Ice wine, cuori freddi, vini dolci

Un’ eccellenza enoica a dir poco eroica

Di Alberto Mangoni (foto di Canva)

Gli “Ice wine” o meglio “eis wine” (poiché di origine tedesca), sono compresi nella categoria dei vini dolci, frutto di una delle tecniche enologiche più complicate, ma ci regalano prodotti incredibili, scopriamoli meglio.

Come nascono?

Si dice che le sue radici siano antichissime e di origine romana, grazie agli scritti di Plinio il Vecchio (23-79 d.C.) scrittore e comandante romano, possiamo identificare la vendemmia di alcune uve nel periodo analogo ai primi ghiacci invernali.

Nonostante questi ritrovamenti, la documentazione del primo veroIce wine” risale al 1794, prodotto in Germania, nazione ancora oggi tra i grandi di questo piccolo mercato.

Una scoperta casuale, frutto di una vendemmia non all’altezza, che ha fatto sì che i frutti venissero lasciati in vigna “abbandonati” oltre tempo e che gli acini si congelassero sulla pianta nei mesi più freddi. Provarono comunque a vinificare queste uve ghiacciate ed il resto è rimasto nella storia.

Come viene prodotto oggi?

Nonostante l’avanzare delle tecnologie, la loro produzione rimane estremamente difficoltosa con rese che si aggirano dal 5% al 15% rispetto ad una normale vendemmia.

Gli acini vengono lasciati in vigna fino a gennaio, durante tutto il processo, dalla raccolta alla pigiatura, le uve non devono mai essere superata la temperatura massima di 7°C, così da ottenere un mosto povero in acqua e ricco in zuccheri.

Tutto questo comporta una precisione maniacale nella gestione di cantina e in campo, le accortezze non sono mai abbastanza e le insidie son dietro l’angolo.

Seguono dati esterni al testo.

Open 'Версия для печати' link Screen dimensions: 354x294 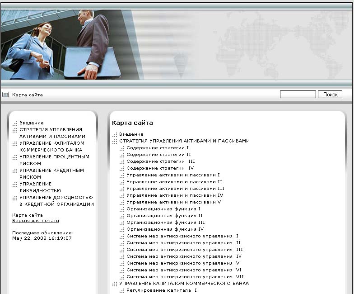tap(36, 221)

In vigna vengono utilizzati teli per evitare che uccelli o altri animali mangino il raccolto e per la cantina vengono installati controlli remoti per controllare le temperature di fermentazione.

Le fermentazioni durano molti giorni, vengono fatte partire con lieviti selezionati, dopo di che il vino affina in acciaio o in botti di rovere.

Dove possiamo trovarli?

Ovviamente per far sì che si creino queste ricercate condizioni abbiamo bisogno di “terroir” e Paesi specifici, freddo costante, meglio ancora se supportato da discrete altitudini, i maggiori produttori nel mondo sono Germania e Austria, seguiti dagli Stati Uniti che piazzano gli “Ice wine” col 5% della produzione vinicola nazionale, un dato incredibile.

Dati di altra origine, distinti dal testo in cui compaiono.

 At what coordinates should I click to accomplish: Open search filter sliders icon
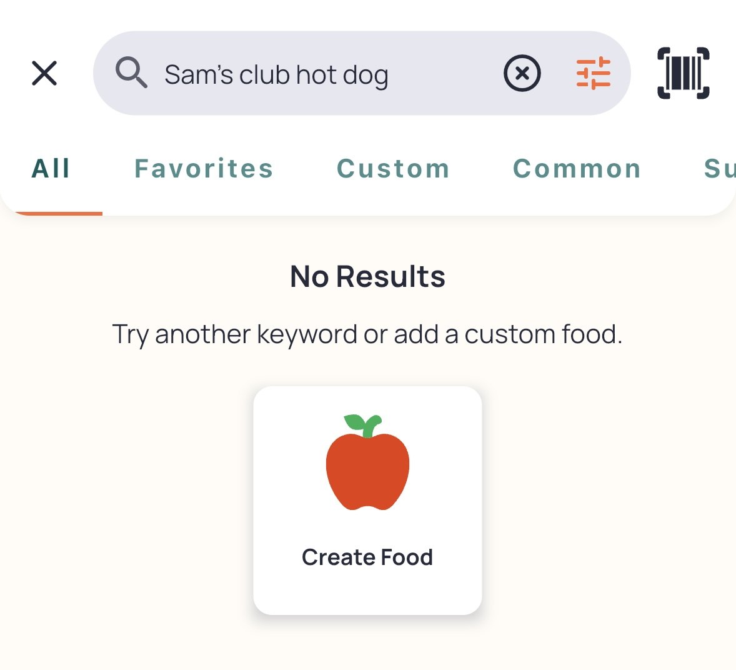(594, 73)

Le varietà più utilizzate per questi vini sono lo Chardonnay, il Riesling e il Vidal, a bacca bianca, ma viene utilizzato anche il Cabernet Franc come uva a bacca rossa.

Caratteristiche organolettiche

Le sensazioni organolettiche degli “Ice wine” sono sorprendenti e cambiano a seconda del vitigno utilizzato e della zona di produzione, con profumi delicati, frutta esotica, gusto dolce ma non stucchevole con il giusto livello di acidità. Quello prodotto con vitigni a bacca rossa hanno caratteristiche che richiamano la confettura di frutti di bosco, lampone e fragola.

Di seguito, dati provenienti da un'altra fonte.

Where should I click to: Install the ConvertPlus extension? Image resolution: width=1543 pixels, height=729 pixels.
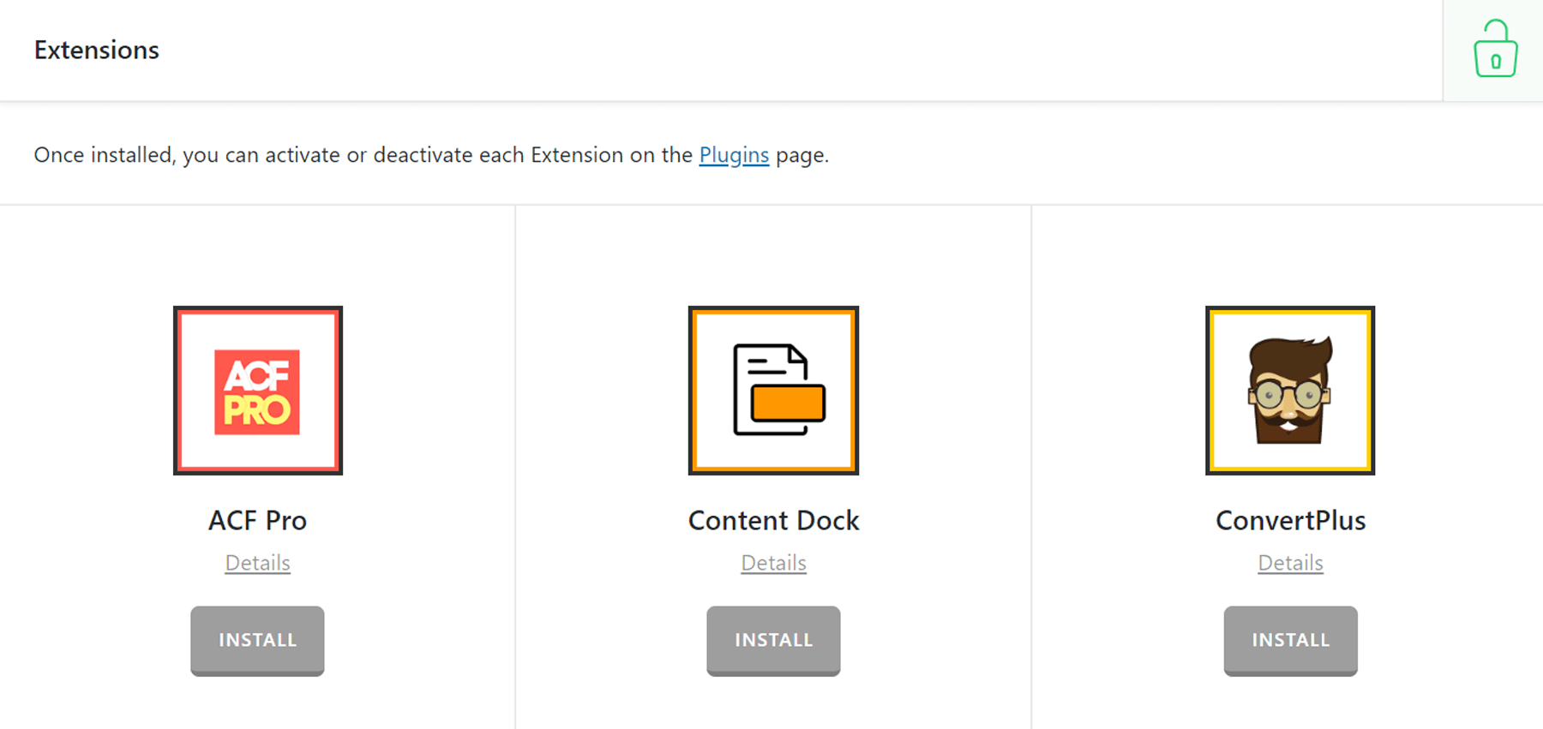coord(1289,640)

Ad esempio, da uve Gewürztraminer, si noteranno spiccate note di frutta esotica e floreale da Riesling invece gli aspetti più particolari saranno la sua mineralità e la sua spiccata acidità.

Il costo degli Ice wineriflette la loro incredibile laboriosità e tutte le difficoltà che i produttori incontrano durante il loro percorso non aspettiamoci quindi di poter trovare questi prodotti ad un prezzo commerciale”.

Detto questo, adesso non rimane che provarlo e perché no, pensarlo come regalo originale andando incontro alle feste.

Non mi rimane che dirvi… Alla salute!